RLSY            This is a 3-D pin-jointed rigid link system whereby one node can be rigidly connected to an
                arbitrary number of other nodes on a structure. The single independent node must have at least
                X,Y,Z degrees of freedoms. The dependent nodes will have X,Y,Z as dependent freedoms.

                Since the system reduces to a triangulated series of rigid links, it may not be entirely rigid in all
                three dimensions. For example, a RLSY with all nodes in a plane will not be rigid normal to the
                plane. If full rigidity is required, use RBSY.
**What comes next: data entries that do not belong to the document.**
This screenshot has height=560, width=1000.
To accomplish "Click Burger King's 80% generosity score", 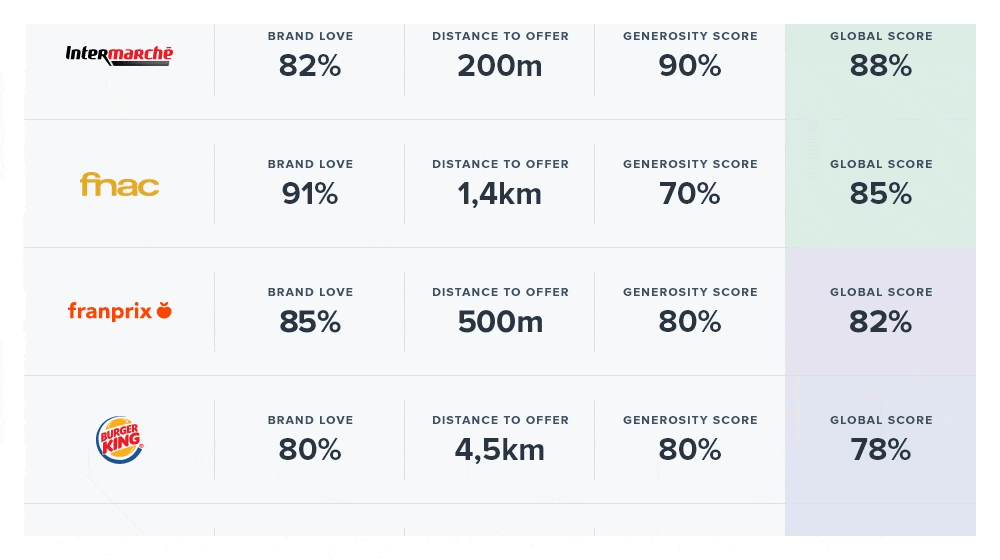I will tap(690, 450).
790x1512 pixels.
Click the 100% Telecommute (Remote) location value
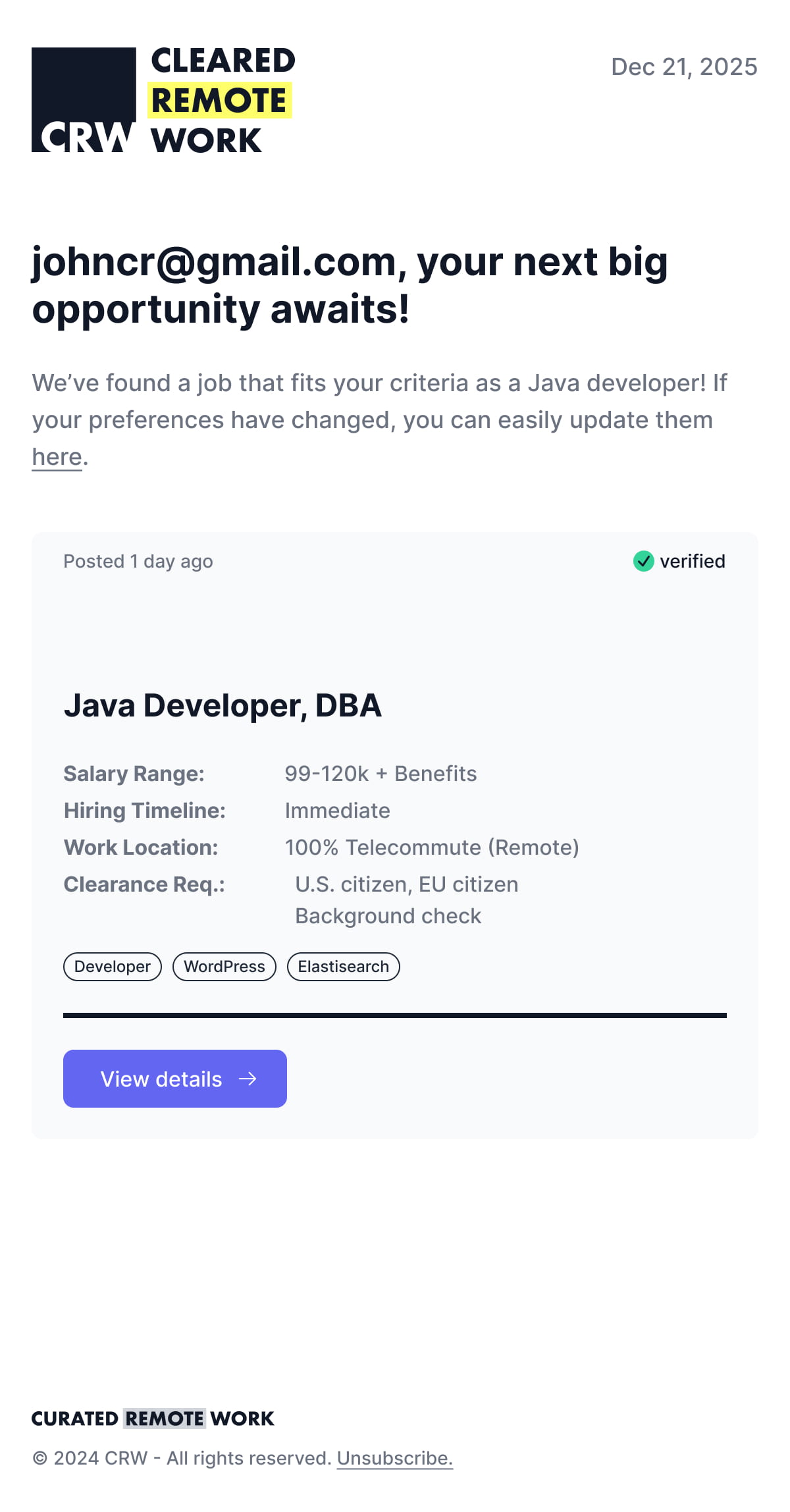(x=432, y=848)
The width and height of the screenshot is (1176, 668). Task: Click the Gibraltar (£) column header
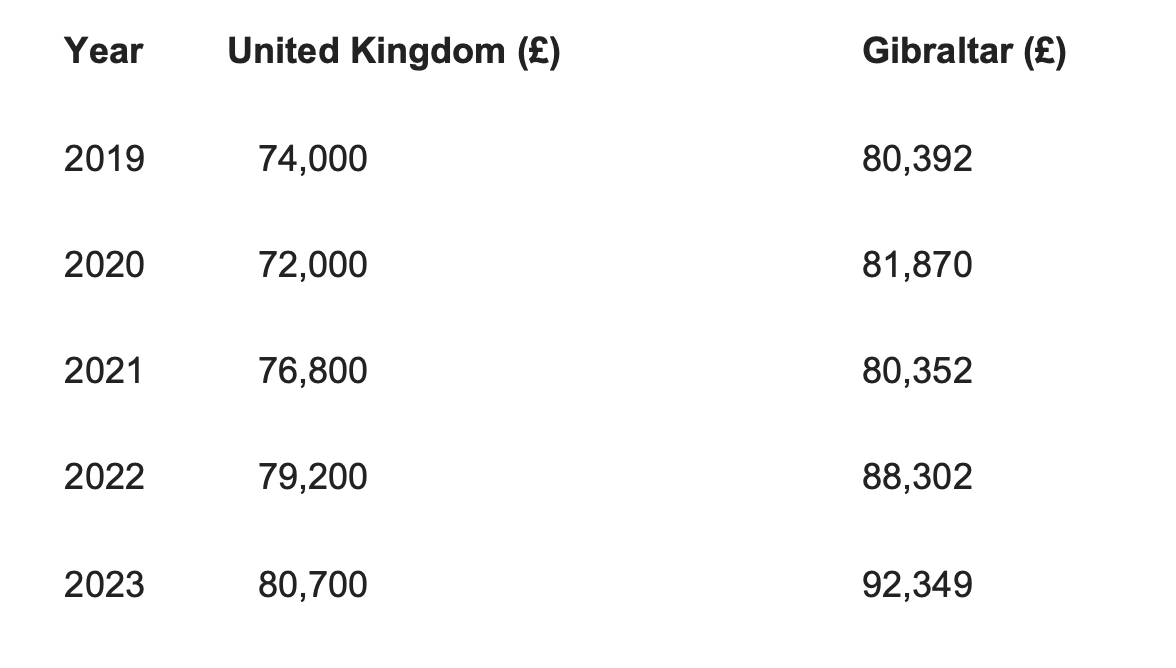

RBSY            This is a 3-D rigid-jointed rigid beam system whereby one node can be rigidly connected to an
                arbitrary number of other nodes on a structure. The independent node and all dependent nodes
                must have X, Y, Z, RX, RY, RZ degrees of freedom.

SBSY            This is a shell-brick interface system whereby one node on a shell element is connected to an
                arbitrary number of nodes on brick elements that lie in the shell normal (thickness) direction. The
                independent node must be a shell node and have X,Y,Z,RX,RY,RZ degrees of freedom. The
                dependent nodes are brick nodes and will have X,Y,Z degrees of freedom.




Use of Rigid Elements

The following rules apply:

1.     All nodes used to define a rigid element must be connected to the structure. In the situation where a rigid
       element is connected between a node in space and a node on the structure a dummy element must first be
       used to connect the two nodes. Elements with compatible degrees of freedom must be used.

2.     Skew integers refer to the dependent node for rigid elements RLNK, RBM2, RBM3 and SBRK. Skew
       integers are not valid for RLSY, RBSY and SBSY and if specified will be ignored.

3.     An independent freedom can be suppressed, displaced, or constrained; dependent freedoms cannot.

4.     The addition of rigid elements may overcome local singularity in a structure but this must be treated with
       caution. See notes in Section 5.3.5.

5.     There are no limitations on the number of rigid elements joining at a node or the number of occurrences
       of a dependent node.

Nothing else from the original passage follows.